In one early study, treatment with DRP-104 resulted in a substantial and broad changes in various immune cell infiltrates, including an increase in TIL, T, NK, and NK T cells. The same study showed that T cells became more proliferative and less exhausted, while tumor-associated macrophages were polarized to the M1 phenotype and MDSCs and protumorigenic proteins were decreased in Tumor Micro Environment (TME).
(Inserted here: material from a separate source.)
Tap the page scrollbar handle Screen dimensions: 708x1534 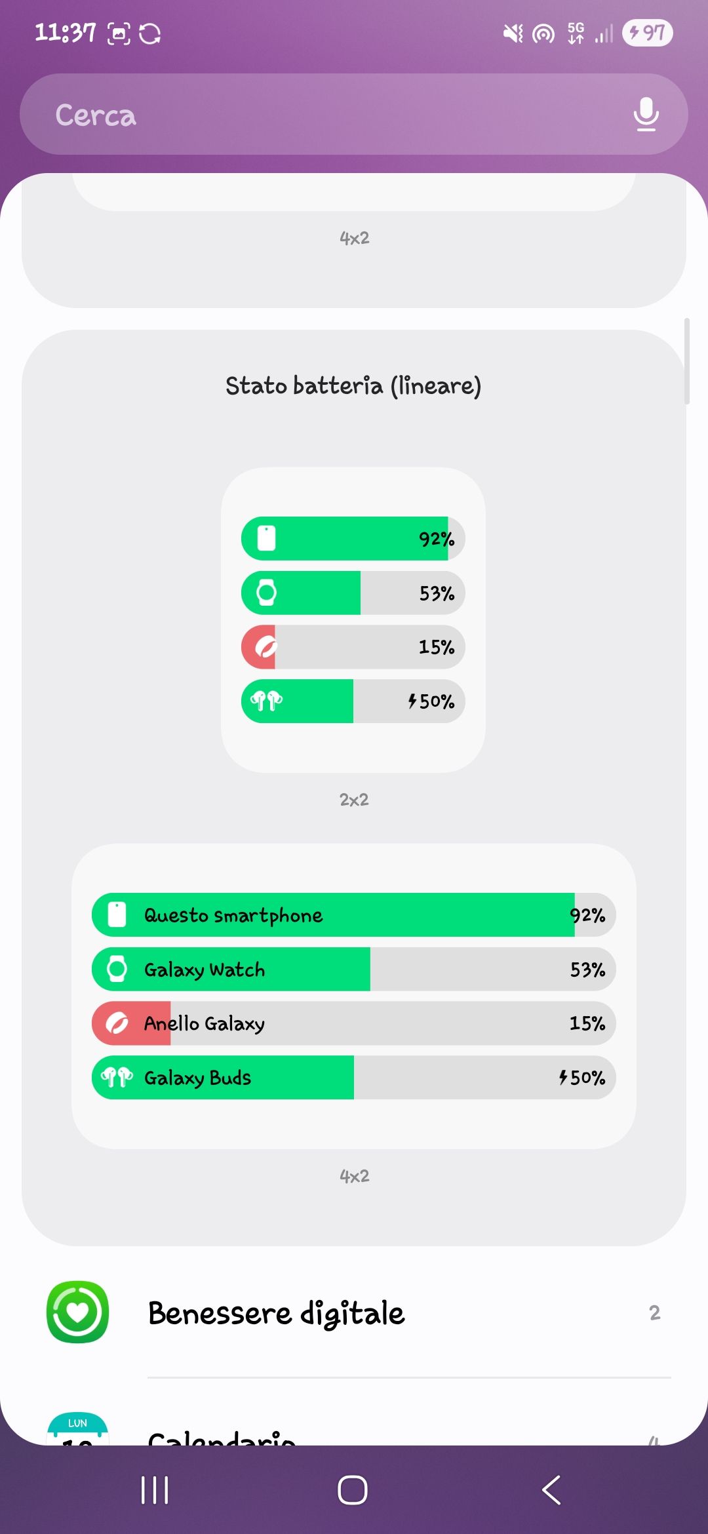pos(686,361)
The investigational drug also showed significant anti-tumor activity as a monotherapy, which was further enhanced in combination with checkpoint blockade therapies, leading to improved survival and long-term durable cures. [1]
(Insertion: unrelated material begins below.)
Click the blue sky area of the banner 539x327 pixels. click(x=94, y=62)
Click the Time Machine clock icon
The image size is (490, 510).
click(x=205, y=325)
Ongoing studies are investigating the safety, tolerability, pharmacokinetics, pharmaco-dynamics and preliminary anti-tumor activity of DRP-104 administered via intravenous infusion or via subcutaneous injection as a single agent and in combination with atezolizumab in patients with advanced solid tumors.  The same studies are designed to assess preliminary safety and efficacy of which route of administration (intravenous or subcutaneous) will be selected for further development for the other two expansions of patients, advanced non-small cell lung cancer (NSCLC) with defined genetic mutations, and advanced squamous cell carcinoma of the head and neck (SCCHN).

Future development
Slusher, Rais, and co-authors Pavel Majer and Jonathan Powell co-founded a biotechnology company, Dracen Pharmaceuticals, which licensed this new prodrug for clinical development. DRP-104 is in phase I/II clinical trials at sites across the U.S., including the Johns Hopkins Kimmel Cancer Center, for people with advanced-stage solid tumors.
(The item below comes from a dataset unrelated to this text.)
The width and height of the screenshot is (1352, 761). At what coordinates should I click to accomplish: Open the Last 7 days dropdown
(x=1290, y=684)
Slusher says her Johns Hopkins Drug Discovery lab is also actively looking for other drugs that have failed clinical trials because of toxicity problems. They hope to apply this same prodrug design to medicines for other conditions.

Clinical trial
First-in-human Study of DRP-104 (Sirpiglenastat) as Single Agent and in Combination With Atezolizumab in Patients With Advanced Solid Tumors – NCT04471415

Reference
[1] Yokoyama Y, Estok TM, Wild R. Sirpiglenastat (DRP-104) Induces Antitumor Efficacy through Direct, Broad Antagonism of Glutamine Metabolism and Stimulation of the Innate and Adaptive Immune Systems. Mol Cancer Ther. 2022 Oct 7;21(10):1561-1572. doi: 10.1158/1535-7163.MCT-22-0282. PMID: 35930753.
[2] Rais R, Lemberg KM, Tenora L, Arwood ML, Pal A, et al, Discovery of DRP-104, a tumor-targeted metabolic inhibitor prodrug. Science Advances. November 16, 2022. Vol 8, Issue 46 DOI: 10.1126/sciadv.abq5925 [Article]
[3] Lynch G, Kemeny N, Casper E. Phase II evaluation of DON (6-diazo-5-oxo-L-norleucine) in patients with advanced colorectal carcinoma. Am J Clin Oncol. 1982 Oct;5(5):541-3. PMID: 7180833.
[4] Earhart RH, Koeller JM, Davis HL. Phase I trial of 6-diazo-5-oxo-L-norleucine (DON) administered by 5-day courses. Cancer Treat Rep. 1982 May;66(5):1215-7. PMID: 7083223.
[5] Kovach JS, Eagan RT, Powis G, Rubin J, Creagan ET, Moertel CG. Phase I and pharmacokinetic studies of DON. Cancer Treat Rep. 1981 Nov-Dec;65(11-12):1031-6. PMID: 7296548.
[6] Lemberg KM, Vornov JJ, Rais R, Slusher BS. We’re Not “DON” Yet: Optimal Dosing and Prodrug Delivery of 6-Diazo-5-oxo-L-norleucine. Mol Cancer Ther. 2018 Sep;17(9):1824-1832. doi: 10.1158/1535-7163.MCT-17-1148. PMID: 30181331; PMCID: PMC6130910.